Katakanlah: Wahai ahli kitab!
Marilah (bersama) kepada kalimat sawa (yang adil), antara kami dan kalian,
yaitu kita tidak beribadah kecuali kepada Allah, dan kita tidak menyerikatkan
Dia dengan sesuatu pun, dan sebagian kita tidak menjadikan sebagian lagi
sebagai Tuhan selain Allah. Jika mereka berpaling, katakan lagi: Saksikanlah
oleh kalian bahwa kami semua adalah muslim. QS. Ali Imran: 64.
Jamaah Jumat Rahimakumullah!
Perintah Allah swt. kepada
Rasulullah saw. untuk menyeru ahli kitab agar mereka bersama-sama hanya
menyembah Allah, ini membuktikan bahwa Rasulullah saw. sebagai rasul Allah
untuk semua manusia dari zamannya sampai hari kiamat. Berbeda dengan nabi-nabi
lain, mereka diutus untuk kaumnya masing-masing.

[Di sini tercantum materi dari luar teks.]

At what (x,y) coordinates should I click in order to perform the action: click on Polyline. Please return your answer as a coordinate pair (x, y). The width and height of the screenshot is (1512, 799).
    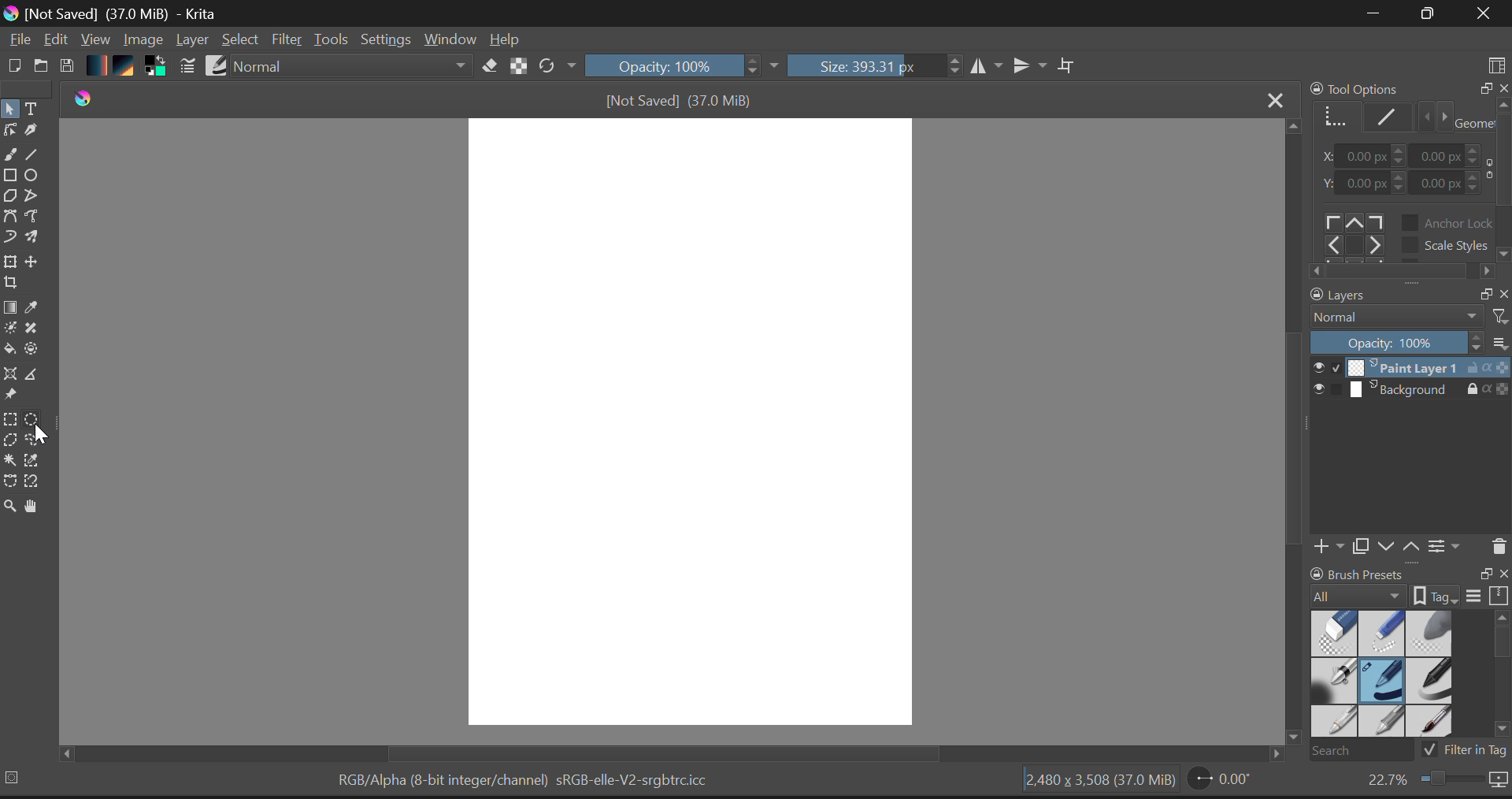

Hal ini juga dinyatakan oleh
beliau sebagaimana diterangkan oleh Jabir bin Abdullah.
عَنْ جَابِرِ بْنِ عَبْدِ اللَّهِ أَنَّ النَّبِيَّ صَلَّى اللَّهُ
عَلَيْهِ وَسَلَّمَ قَالَ أُعْطِيتُ خَمْسًا لَمْ يُعْطَهُنَّ أَحَدٌ قَبْلِي
نُصِرْتُ بِالرُّعْبِ مَسِيرَةَ شَهْرٍ وَجُعِلَتْ لِي الْأَرْضُ مَسْجِدًا
وَطَهُورًا فَأَيُّمَا رَجُلٍ مِنْ أُمَّتِي أَدْرَكَتْهُ الصَّلَاةُ فَلْيُصَلِّ
وَأُحِلَّتْ لِي الْمَغَانِمُ وَلَمْ تَحِلَّ لِأَحَدٍ قَبْلِي وَأُعْطِيتُ
الشَّفَاعَةَ وَكَانَ النَّبِيُّ يُبْعَثُ إِلَى قَوْمِهِ خَاصَّةً وَبُعِثْتُ
إِلَى النَّاسِ عَامَّةً.
Dari Jabir bin Abdullah,
sesungguhnya Nabi Saw. bersabda, “Aku diberi lima perkara yang tidak
diberikan kepada seorang pun sebelum aku. 1Aku ditolong dengan ru’bu
(rasa takut di pihak lawan) sepanjang perjalanan satu bulan. 2Dan
dijadikan untukku bumi ini sebagai tempat sujud dan alat bersuci, maka siapa
saja dari umatku yang tersusul waktu shalat, maka hendaklah shalat. 3Dan
dihalalkan bagiku ghanimah dan tidak dihalalkan bagi seorang pun yang sebelum
aku. 4Dan aku diberi syafa’at, 5Dan adalah nabi yang
terdahulu diutus untuk kaumnya sedangkan aku diutus untuk semua manusia.” Hr.
al-Bukhari.
Ahlu kitab itu adalah Yahudi dan
Nasrani. Mereka disebut ahli kitab karena ditangan mereka ada kitab samawi. Di
kalangan Yahudi ada kitab Taurat dan di kalangan Nasrani ada kitab Injil.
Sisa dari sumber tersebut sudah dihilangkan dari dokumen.